(DATA UNDER STUDY)

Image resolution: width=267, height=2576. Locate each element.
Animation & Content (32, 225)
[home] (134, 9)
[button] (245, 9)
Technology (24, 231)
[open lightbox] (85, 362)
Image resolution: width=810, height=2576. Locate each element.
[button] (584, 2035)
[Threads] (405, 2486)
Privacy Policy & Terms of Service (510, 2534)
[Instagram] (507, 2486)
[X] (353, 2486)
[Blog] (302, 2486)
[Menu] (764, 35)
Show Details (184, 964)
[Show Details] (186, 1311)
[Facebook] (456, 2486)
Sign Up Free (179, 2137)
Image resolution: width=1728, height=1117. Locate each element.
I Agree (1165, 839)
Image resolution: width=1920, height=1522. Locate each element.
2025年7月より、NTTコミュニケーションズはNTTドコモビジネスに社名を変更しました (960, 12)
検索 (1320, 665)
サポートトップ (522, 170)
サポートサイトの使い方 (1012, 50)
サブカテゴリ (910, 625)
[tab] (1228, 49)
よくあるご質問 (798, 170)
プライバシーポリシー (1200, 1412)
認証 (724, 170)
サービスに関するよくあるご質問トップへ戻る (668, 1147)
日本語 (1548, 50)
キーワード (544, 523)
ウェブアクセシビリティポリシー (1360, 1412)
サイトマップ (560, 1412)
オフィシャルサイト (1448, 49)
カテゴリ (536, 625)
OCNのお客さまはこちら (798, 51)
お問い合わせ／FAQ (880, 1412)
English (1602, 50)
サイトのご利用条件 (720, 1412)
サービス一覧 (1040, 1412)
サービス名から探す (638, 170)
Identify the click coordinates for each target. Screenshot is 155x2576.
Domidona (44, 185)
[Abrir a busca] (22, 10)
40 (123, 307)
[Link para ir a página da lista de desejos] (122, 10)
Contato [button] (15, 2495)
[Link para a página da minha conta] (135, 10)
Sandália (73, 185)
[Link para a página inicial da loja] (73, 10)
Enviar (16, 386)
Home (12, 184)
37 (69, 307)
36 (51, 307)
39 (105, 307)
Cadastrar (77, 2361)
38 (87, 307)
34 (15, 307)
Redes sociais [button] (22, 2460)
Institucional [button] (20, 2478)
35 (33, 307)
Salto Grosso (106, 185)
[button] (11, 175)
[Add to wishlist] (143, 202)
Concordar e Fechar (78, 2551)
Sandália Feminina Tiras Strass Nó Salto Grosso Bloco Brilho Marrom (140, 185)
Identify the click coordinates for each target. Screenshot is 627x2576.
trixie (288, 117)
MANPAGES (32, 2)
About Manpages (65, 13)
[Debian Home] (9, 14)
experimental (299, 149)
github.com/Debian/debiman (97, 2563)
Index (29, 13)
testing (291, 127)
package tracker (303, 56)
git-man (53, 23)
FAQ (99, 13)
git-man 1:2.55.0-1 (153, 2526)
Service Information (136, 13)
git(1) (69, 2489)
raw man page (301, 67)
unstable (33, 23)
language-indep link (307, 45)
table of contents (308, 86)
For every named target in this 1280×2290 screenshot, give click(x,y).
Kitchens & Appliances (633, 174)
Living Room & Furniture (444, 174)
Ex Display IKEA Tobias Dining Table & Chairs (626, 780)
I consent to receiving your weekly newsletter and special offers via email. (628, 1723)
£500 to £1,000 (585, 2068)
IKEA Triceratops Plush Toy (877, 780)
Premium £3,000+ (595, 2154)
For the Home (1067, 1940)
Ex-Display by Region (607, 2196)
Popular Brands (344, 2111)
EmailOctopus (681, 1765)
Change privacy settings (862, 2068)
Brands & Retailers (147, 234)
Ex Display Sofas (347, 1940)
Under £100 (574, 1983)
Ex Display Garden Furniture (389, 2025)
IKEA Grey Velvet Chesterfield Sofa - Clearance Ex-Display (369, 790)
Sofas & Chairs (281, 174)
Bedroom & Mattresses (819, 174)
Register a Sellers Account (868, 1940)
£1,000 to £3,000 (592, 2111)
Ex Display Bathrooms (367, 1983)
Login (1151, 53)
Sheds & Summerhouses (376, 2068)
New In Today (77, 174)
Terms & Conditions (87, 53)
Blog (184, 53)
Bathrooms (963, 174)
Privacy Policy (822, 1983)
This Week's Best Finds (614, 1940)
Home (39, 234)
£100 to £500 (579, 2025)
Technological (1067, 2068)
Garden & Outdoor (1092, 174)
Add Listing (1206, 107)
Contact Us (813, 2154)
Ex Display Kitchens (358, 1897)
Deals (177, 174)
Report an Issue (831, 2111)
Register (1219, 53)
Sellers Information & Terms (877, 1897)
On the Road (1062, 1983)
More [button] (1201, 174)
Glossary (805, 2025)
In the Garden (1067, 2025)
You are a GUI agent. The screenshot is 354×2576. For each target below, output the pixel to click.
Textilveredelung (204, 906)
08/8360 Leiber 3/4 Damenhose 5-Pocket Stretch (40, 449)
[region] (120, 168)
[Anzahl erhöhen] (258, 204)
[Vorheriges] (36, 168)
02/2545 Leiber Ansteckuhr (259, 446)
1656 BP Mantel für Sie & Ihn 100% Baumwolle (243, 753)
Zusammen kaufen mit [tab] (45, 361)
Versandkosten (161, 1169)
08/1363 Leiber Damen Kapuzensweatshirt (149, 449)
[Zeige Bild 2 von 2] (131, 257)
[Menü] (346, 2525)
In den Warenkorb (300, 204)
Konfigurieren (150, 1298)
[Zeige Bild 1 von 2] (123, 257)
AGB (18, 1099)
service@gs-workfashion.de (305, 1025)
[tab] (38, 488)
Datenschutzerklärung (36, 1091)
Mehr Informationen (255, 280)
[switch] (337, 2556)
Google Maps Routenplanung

(WHAT THIS TASK INVOLVES) In the data above, retype exactly and only the lines between the one holding "For every named" and the one holding "Under £100 (574, 1983)", inclusive.

(PROBLEM SOLUTION)
For every named target in this 1280×2290 screenshot, give click(x,y).
Kitchens & Appliances (633, 174)
Living Room & Furniture (444, 174)
Ex Display IKEA Tobias Dining Table & Chairs (626, 780)
I consent to receiving your weekly newsletter and special offers via email. (628, 1723)
£500 to £1,000 (585, 2068)
IKEA Triceratops Plush Toy (877, 780)
Premium £3,000+ (595, 2154)
For the Home (1067, 1940)
Ex-Display by Region (607, 2196)
Popular Brands (344, 2111)
EmailOctopus (681, 1765)
Change privacy settings (862, 2068)
Brands & Retailers (147, 234)
Ex Display Sofas (347, 1940)
Under £100 (574, 1983)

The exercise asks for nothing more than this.